START LISTED ENTRIES

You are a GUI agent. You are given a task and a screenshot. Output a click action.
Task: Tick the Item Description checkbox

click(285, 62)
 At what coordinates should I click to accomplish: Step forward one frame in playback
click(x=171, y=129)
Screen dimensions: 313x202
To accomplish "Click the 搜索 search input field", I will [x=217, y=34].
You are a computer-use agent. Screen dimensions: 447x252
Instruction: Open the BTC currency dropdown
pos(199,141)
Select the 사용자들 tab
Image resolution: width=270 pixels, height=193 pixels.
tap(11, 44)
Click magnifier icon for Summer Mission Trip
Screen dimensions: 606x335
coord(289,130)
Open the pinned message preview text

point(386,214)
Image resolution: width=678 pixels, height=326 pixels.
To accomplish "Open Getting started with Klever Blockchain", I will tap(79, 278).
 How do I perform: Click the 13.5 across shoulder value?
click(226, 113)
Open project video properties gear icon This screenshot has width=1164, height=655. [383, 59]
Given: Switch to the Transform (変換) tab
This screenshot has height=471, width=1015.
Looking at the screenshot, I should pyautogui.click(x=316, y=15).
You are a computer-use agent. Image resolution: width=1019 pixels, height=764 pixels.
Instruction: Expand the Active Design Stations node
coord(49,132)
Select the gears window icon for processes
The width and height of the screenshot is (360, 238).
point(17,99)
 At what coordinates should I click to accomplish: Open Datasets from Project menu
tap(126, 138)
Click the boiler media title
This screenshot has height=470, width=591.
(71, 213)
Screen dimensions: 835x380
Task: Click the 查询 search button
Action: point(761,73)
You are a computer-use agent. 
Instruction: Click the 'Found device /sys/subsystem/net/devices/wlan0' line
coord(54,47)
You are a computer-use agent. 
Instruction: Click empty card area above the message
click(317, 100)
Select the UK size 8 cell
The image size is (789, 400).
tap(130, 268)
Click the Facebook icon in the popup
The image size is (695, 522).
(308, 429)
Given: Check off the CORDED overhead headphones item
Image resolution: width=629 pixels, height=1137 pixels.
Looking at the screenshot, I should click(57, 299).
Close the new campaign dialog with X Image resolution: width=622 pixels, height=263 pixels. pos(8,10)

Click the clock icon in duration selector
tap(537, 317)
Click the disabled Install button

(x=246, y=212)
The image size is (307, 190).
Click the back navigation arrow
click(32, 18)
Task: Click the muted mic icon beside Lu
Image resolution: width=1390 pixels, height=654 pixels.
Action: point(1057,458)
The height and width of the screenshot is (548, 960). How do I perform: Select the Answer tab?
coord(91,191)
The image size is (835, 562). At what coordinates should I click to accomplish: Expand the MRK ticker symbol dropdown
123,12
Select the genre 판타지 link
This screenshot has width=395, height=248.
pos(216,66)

END LISTED ENTRIES

▸ ACTION ITEM: Would you output, from the records above, exactly the run of lines that starts at the line containing "The image size is (695, 522)." and ends at the line containing "The image size is (307, 190).", and only that run?

▸ SOLVED PROBLEM:
The image size is (695, 522).
(308, 429)
Given: Check off the CORDED overhead headphones item
Image resolution: width=629 pixels, height=1137 pixels.
Looking at the screenshot, I should click(57, 299).
Close the new campaign dialog with X Image resolution: width=622 pixels, height=263 pixels. pos(8,10)

Click the clock icon in duration selector
tap(537, 317)
Click the disabled Install button

(x=246, y=212)
The image size is (307, 190).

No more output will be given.